Telemedicine’s initial indication consisted of radio broadcasts from workers separated by significant differences from society such as astronauts, military and oil rig operators. In its next iteration it featured phone calls from wherever the patient happen to find him or herself. Subsequently, video conversations arrived as a surrogate for face-to-face, brick and mortar encounters. Then, as now, telemedicine rises to the occasion to meet patients in need wherever they are.
Among my most formative high school experiences was delivering packages of food to needy families in my community. Although unable to afford basic necessities such as basic dietary components, they universally had large TVs with full cable, amenities that I, the middle child of a local physician, did not myself have! Then, as now, television is ubiquitous in society, and a more basic necessity even than food!
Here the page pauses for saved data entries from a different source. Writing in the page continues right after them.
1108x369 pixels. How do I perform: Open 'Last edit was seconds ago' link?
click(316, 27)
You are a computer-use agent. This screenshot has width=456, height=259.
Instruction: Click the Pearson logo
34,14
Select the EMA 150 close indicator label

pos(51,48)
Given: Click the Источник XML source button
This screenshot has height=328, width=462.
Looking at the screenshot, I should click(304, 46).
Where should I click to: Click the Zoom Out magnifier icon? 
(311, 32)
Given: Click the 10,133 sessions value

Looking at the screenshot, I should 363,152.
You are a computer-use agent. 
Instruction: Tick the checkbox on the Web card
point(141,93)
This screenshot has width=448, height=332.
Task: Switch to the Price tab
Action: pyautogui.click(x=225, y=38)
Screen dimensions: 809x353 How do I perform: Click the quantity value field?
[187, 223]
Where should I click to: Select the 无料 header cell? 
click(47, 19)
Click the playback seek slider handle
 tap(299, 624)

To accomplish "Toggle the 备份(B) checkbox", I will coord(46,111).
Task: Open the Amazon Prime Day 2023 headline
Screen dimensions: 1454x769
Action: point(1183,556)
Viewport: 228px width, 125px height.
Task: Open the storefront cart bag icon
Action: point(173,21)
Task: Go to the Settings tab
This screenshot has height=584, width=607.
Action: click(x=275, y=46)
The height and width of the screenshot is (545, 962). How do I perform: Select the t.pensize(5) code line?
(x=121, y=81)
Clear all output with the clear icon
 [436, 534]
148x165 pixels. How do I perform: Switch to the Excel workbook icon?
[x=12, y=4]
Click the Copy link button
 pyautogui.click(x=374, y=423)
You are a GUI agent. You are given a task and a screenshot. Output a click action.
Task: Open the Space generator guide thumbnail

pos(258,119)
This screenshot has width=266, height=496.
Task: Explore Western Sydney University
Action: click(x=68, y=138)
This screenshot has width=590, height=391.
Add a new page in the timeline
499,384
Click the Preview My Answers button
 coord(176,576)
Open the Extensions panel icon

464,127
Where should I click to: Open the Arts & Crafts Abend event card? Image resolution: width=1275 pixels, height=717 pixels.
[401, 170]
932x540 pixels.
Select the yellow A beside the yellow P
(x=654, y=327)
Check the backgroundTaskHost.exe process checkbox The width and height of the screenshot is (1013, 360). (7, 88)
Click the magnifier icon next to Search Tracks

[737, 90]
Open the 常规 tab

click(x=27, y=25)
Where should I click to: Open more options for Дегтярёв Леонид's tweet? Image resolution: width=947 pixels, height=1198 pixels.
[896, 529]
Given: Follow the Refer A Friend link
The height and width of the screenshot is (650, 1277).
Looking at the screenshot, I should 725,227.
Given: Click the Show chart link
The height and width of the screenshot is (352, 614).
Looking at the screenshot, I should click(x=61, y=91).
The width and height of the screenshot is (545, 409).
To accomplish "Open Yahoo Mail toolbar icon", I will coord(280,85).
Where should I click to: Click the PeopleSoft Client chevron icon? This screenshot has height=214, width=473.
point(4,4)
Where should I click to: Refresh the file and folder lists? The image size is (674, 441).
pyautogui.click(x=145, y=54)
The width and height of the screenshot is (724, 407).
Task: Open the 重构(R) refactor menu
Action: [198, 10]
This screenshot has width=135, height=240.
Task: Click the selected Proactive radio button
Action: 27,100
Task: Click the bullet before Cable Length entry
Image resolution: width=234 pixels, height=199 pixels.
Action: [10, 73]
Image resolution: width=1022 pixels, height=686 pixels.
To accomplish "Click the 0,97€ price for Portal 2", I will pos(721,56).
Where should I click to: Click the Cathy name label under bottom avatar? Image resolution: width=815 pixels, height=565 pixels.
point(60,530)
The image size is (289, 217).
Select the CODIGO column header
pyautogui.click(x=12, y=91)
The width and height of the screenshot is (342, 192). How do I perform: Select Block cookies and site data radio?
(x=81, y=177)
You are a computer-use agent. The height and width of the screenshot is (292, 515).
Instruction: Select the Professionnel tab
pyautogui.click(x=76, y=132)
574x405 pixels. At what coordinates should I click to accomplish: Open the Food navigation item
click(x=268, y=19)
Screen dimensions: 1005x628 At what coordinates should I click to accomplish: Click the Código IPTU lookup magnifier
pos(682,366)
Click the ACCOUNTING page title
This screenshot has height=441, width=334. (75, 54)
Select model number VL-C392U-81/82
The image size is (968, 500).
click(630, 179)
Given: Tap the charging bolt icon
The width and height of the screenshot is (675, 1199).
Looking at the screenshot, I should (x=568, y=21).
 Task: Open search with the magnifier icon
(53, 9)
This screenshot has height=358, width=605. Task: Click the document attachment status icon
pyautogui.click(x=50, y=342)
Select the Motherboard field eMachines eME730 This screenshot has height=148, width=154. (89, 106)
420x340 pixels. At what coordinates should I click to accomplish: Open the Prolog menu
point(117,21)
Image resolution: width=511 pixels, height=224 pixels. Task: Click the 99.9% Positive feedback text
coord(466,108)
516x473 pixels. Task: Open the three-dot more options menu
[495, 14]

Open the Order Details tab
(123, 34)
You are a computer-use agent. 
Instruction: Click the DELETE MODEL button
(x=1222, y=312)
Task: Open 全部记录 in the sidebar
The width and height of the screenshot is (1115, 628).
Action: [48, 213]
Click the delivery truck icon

Our recent opportunity to reach patients through their television access point, as part of Independa’s LG’s healthcare suite, combines the two aforementioned societal truths: telemedicine is essential to provide access to care for patients in rural or critical access regions or who cannot otherwise access their physicians, and television, as a ubiquitous “necessity” in our society, would be a natural medium for that encounter. Individuals are already engaged in television, in their shows and in their watching routines. It is therefore a no brainer. Surprisingly, this is the first opportunity to engage patients via this modality.
We are confident that we at MediOrbis will be able to bring healthcare to even more patients and meet even more people at their convenience when and where they are.